Read Matthew 1:18-25 and Luke 1:26-33

The name “Jesus” is the Greek form of “Joshua” and was a common Jewish name. It literally means, “the Lord is salvation,” or, “God saves.”

  1. What do the verses above say about why God commanded Mary and Joseph to name their baby, “Jesus?”
  • In what ways did Jesus fulfill the meaning of his name?
  • What do the following verses say about “the name” of Jesus?
  • Acts 4:12
  • Acts 10:42-43
  • Luke 24:46-47
  • John 20:31
  • There is a hymn that declares, “Jesus, there’s just something about that name.” From reading the New Testament, we know the Apostles not only preached and taught in the name of Jesus, but also were able to cast out demons and heal people “in the name of Jesus.” What does the name, “Jesus” mean to you? Why?
  • Christian author, Josh MacDowell once suggested that people could go to a cocktail party and discuss great thinkers of the past and religious figures such as the Buddha or Confucius without an eyebrow being raised, but as soon as the name of Jesus was mentioned, the party would come to a screeching halt. Do you agree with that? Why or why not? (If so, why do you think that would happen?)
  • We know it is not merely the name of Jesus, but the person connected with it who has the power to forgive sin, heal the sick, and drive out demons. What does the Bible say about how a person can know Jesus and gain access to the power associated through his name?
  • Does it encourage you to know that God did not remain aloof from his creation, but entered our world – into our very lives – through the person of his Son, Jesus? Why or why not? Describe the difference it has made in your life to be able to call upon the name of Jesus.
  • Take some time throughout this week to reflect upon “the name of Jesus” and give thanks to him for how he has worked (and continues to work) in your life.
  • Is your Jesus your temporal and eternal hope?

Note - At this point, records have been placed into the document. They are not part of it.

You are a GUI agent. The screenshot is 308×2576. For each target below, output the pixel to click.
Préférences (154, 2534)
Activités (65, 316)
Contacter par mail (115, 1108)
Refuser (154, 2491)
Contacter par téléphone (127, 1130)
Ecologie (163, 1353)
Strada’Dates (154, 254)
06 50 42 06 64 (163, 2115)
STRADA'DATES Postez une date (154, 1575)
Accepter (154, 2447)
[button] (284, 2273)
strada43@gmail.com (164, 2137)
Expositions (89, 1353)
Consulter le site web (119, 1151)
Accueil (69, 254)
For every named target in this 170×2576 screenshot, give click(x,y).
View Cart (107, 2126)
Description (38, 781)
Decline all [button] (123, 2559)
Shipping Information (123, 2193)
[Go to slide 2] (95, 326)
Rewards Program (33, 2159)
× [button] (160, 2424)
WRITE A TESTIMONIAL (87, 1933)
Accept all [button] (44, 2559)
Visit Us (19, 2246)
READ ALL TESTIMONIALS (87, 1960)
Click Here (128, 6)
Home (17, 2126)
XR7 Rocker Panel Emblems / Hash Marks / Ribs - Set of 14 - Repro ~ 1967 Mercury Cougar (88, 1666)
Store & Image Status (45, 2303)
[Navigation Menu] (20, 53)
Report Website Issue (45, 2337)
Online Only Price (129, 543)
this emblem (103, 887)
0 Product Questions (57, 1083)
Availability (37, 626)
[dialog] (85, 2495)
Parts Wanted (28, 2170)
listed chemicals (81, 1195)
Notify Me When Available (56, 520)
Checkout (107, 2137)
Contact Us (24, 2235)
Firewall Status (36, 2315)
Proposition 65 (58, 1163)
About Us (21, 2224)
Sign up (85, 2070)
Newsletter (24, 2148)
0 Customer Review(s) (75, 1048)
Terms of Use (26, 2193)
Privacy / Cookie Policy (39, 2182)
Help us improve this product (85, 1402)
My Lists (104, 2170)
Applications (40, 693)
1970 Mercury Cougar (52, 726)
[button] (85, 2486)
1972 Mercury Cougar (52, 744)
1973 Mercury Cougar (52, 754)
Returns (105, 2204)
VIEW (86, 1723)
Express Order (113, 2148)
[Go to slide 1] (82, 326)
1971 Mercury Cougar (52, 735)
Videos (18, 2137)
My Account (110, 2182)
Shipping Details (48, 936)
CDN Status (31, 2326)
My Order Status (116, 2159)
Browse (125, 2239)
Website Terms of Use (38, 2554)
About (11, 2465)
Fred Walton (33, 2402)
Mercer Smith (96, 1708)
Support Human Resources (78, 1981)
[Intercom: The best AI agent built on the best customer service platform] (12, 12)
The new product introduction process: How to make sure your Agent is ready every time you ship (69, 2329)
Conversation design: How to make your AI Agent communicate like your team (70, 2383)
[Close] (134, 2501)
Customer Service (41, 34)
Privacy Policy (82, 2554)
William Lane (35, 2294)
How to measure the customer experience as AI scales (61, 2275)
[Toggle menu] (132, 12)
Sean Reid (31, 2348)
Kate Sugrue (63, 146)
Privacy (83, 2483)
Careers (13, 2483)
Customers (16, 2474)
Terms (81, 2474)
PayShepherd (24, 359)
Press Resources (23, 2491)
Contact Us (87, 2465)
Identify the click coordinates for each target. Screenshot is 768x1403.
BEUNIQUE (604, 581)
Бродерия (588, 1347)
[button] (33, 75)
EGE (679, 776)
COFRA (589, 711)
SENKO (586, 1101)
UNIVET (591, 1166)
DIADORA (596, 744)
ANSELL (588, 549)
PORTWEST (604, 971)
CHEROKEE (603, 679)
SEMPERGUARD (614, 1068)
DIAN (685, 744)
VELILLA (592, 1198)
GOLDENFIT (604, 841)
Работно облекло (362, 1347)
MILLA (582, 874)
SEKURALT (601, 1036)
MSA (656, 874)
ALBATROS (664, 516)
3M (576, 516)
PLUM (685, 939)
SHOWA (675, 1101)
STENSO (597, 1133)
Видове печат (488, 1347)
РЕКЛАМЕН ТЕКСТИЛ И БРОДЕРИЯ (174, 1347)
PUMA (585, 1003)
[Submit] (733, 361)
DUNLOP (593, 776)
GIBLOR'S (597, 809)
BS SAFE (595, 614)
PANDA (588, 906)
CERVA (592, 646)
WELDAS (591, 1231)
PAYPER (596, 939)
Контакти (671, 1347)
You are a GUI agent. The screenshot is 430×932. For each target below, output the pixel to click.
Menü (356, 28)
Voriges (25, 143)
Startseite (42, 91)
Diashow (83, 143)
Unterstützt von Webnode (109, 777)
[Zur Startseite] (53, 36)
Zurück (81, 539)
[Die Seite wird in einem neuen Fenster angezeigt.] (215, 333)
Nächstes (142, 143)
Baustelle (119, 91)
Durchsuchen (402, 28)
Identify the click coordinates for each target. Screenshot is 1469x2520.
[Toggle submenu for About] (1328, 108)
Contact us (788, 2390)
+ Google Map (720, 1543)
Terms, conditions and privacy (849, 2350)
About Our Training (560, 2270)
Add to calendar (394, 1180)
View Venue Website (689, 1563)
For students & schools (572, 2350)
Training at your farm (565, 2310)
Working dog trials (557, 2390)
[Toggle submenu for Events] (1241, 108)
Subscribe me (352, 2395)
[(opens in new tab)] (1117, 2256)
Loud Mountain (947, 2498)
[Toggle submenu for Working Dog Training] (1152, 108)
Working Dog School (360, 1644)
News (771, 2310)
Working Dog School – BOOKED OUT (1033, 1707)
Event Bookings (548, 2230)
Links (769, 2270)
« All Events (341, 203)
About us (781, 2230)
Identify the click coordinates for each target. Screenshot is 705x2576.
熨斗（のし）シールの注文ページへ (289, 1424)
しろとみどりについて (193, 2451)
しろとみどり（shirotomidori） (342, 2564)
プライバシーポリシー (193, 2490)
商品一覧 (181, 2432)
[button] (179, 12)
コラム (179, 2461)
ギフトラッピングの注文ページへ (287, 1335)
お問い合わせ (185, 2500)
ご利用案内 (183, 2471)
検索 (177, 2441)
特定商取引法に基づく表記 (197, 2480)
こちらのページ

Our Providential Hope: Advent Devotional, Day 10

I was unable to write a devotional today in the usual format, so please forgive this devotional “rerun” from last year’s Advent season.

God’s Providential Hope
Mark 1:1-8

Four Hundred Years

Four hundred long years had passed since Israel last heard from a prophet – from God himself. Four hundred years of silence. But now, there was one who spoke from the wilderness. His purpose? To declare the arrival of God’s promised one, the Messiah – the one who would rescue God’s people.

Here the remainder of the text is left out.